There was a flash of lightning outside the window, and it began to rain harder, making a sound on the roof like somebody was dropping marbles on it. Without another word the Baudelaires opened the atlas and began flipping pages. They saw map after map of the lake, but they couldn't find Curdled Cave.

"This book is four hundred seventy-eight pages long," Klaus exclaimed, looking at the last page of the atlas. "It'll take forever to find Curdled Cave."

"We don't have forever," Violet said. "Captain Sham is probably on his way here now. Use the index in the back. Look under 'Curdled.'"

Klaus flipped to the index, which I'm sure you know is an alphabetical list of each thing a book contains and what page it's on. Klaus ran his finger down the list of the C words, muttering out loud to himself. "Carp Cove, Chartreuse Island, Cloudy Cliffs, Condiment Bay, Curdled Cave-here it is! Curdled Cave, page one hundred four." Quickly Klaus flipped to the correct page and looked at the detailed map. "Curdled Cave, Curdled Cave, where is it?"

"There it is!" Violet pointed a finger at the tiny spot on the map marked Curdled Cave. "Directly across from Damocles Dock and just west of the Lavender Lighthouse. Let's go."

"Go?" Klaus said. "How will we get across the lake?"

"The Fickle Ferry will take us," Violet said, pointing at a dotted line on the map. "Look, the ferry goes right to the Lavender Lighthouse, and we can walk from there."

"We're going to walk to Damocles Dock, in all this rain?" Klaus asked.

"We don't have any choice," Violet answered. "We have to prove that Aunt Josephine is still alive, or else Captain Sham gets us."

"I just hope she is still-" Klaus started to say, but he stopped himself and pointed out the window. "Look!"

Violet and Sunny looked. The window in

Aunt Josephine's bedroom looked out onto the hill, and the orphans could see one of the spidery metal stilts that kept Aunt Josephine's house from falling into the lake. But they could also see that this stilt had been badly damaged by the howling storm. There was a large black burn mark, undoubtedly from lightning, and the wind had bent the stilt into an uneasy curve. As the storm raged around them, the orphans watched the stilt struggle to stay attached.
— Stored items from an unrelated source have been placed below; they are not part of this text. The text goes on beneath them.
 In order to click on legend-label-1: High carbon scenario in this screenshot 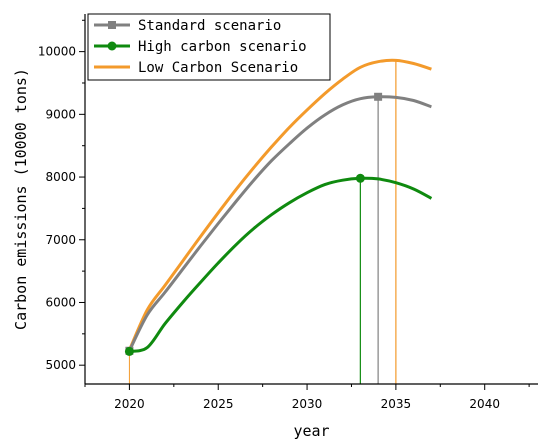, I will do `click(222, 47)`.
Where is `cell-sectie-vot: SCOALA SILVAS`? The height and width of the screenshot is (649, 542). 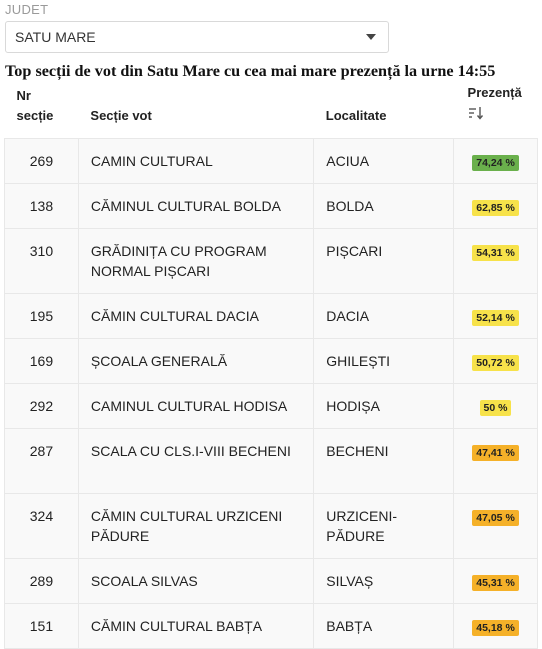 cell-sectie-vot: SCOALA SILVAS is located at coordinates (196, 581).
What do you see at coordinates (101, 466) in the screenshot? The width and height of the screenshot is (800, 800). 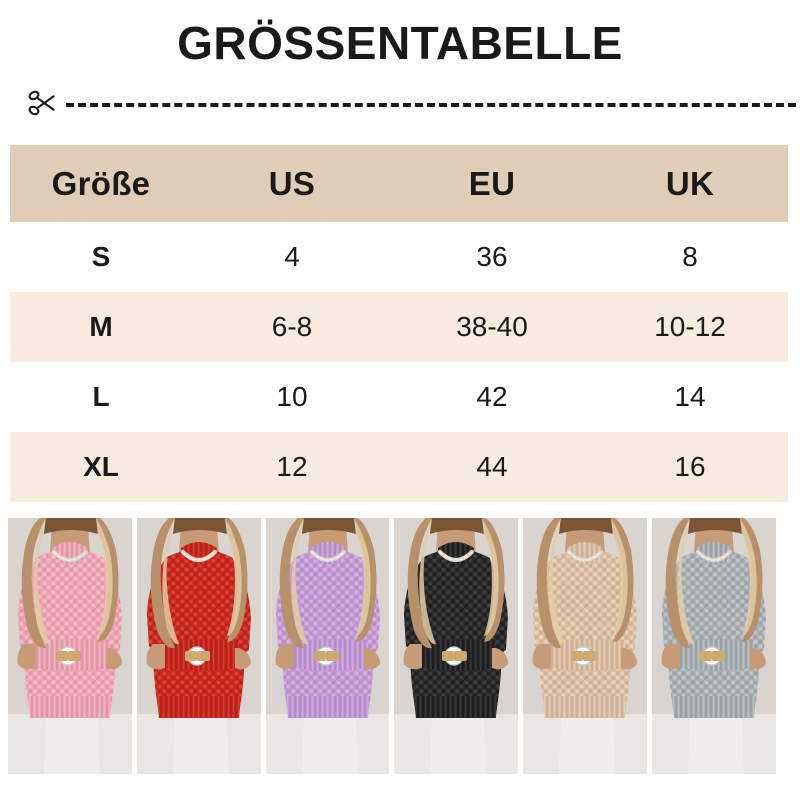 I see `cell-size: XL` at bounding box center [101, 466].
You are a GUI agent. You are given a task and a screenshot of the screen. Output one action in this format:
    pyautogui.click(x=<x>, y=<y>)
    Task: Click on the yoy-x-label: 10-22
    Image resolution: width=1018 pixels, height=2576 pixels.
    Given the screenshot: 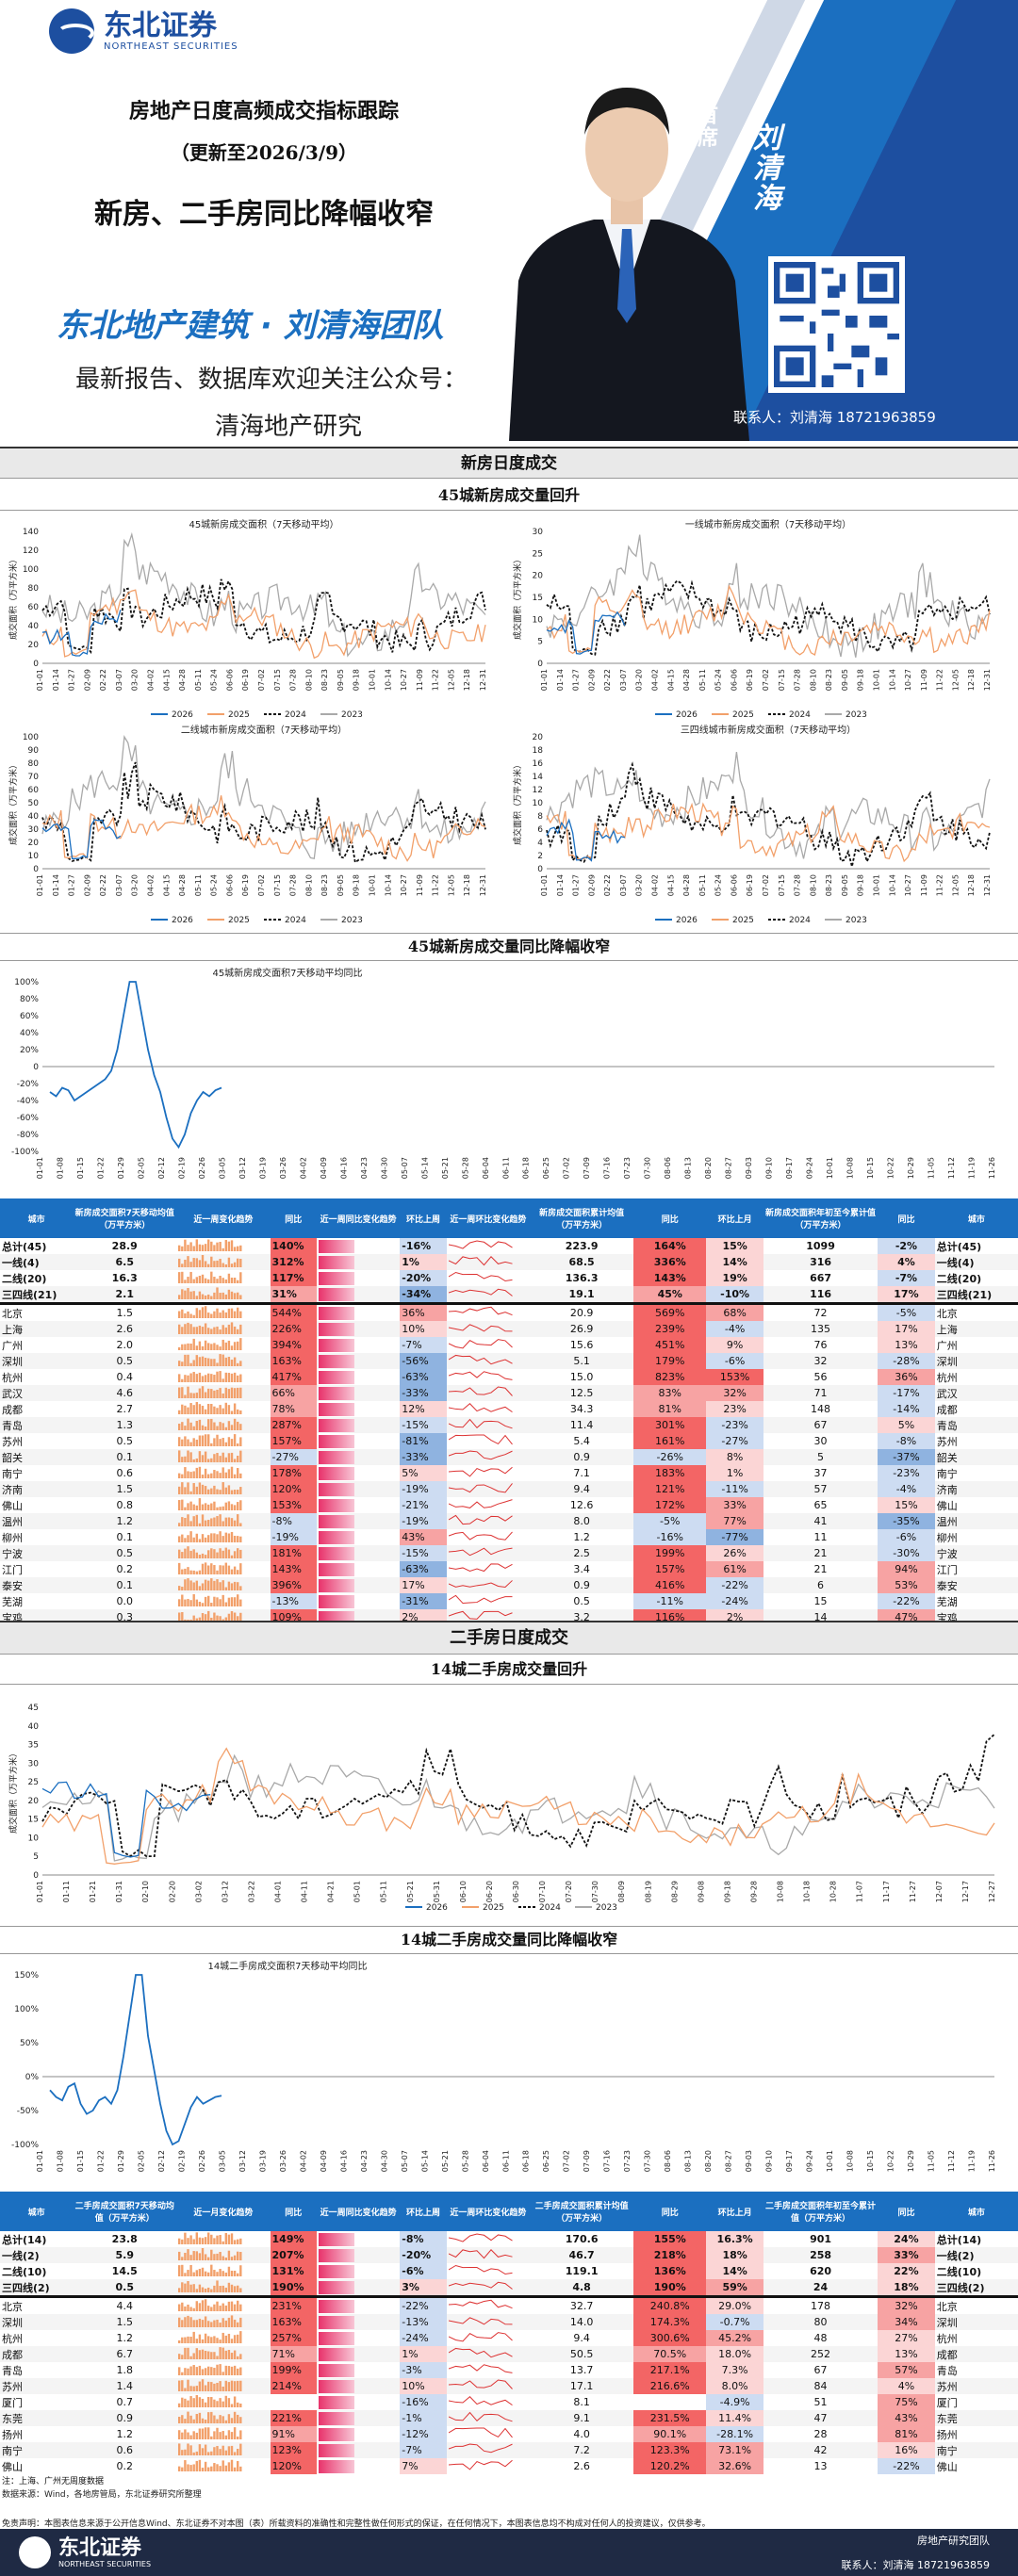 What is the action you would take?
    pyautogui.click(x=891, y=2161)
    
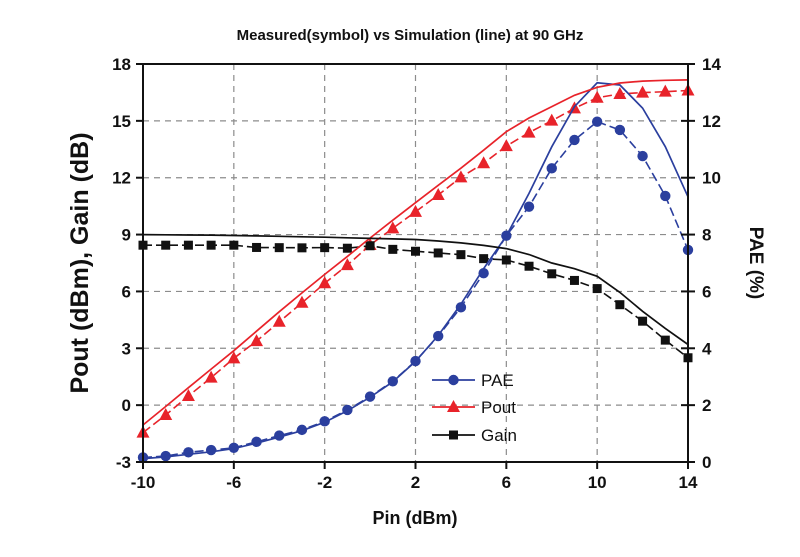  I want to click on gain-simulated-line, so click(416, 290).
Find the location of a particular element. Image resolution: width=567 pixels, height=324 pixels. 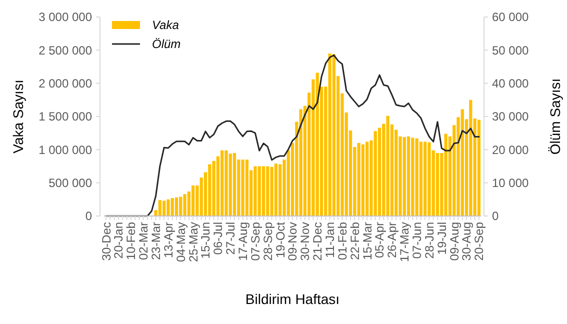

y-tick-label: 500 000 is located at coordinates (70, 183).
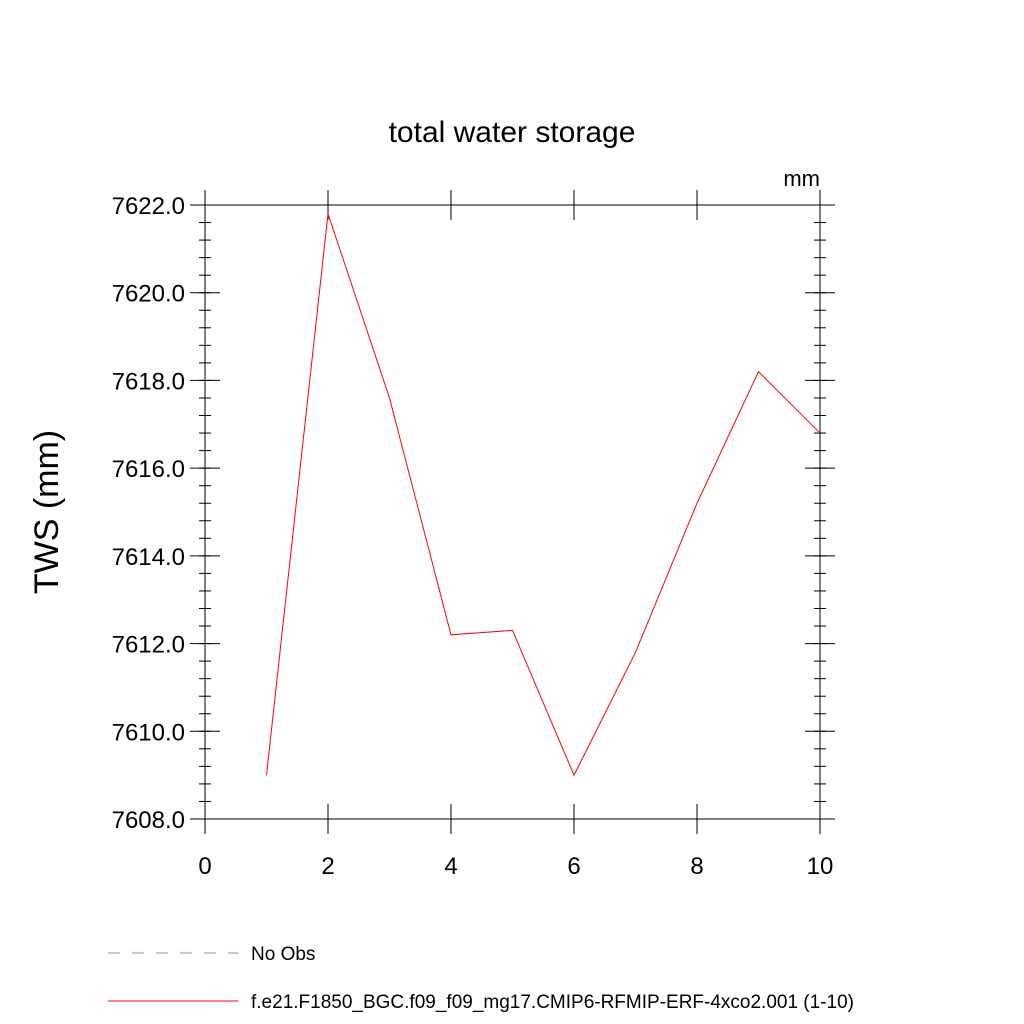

"Tafca!" Sunny shrieked, which meant "We have to get out of here right now!"

"Sunny's right," Violet said. "Grab the atlas and let's go."

Klaus grabbed A Lachrymose Atlas, not wanting to think what would be happening if they were still leafing through the book and had not looked up at the window. As the youngsters stood up, the wind rose to a feverish pitch, a phrase which here means "it shook the house and sent all three orphans toppling to the floor."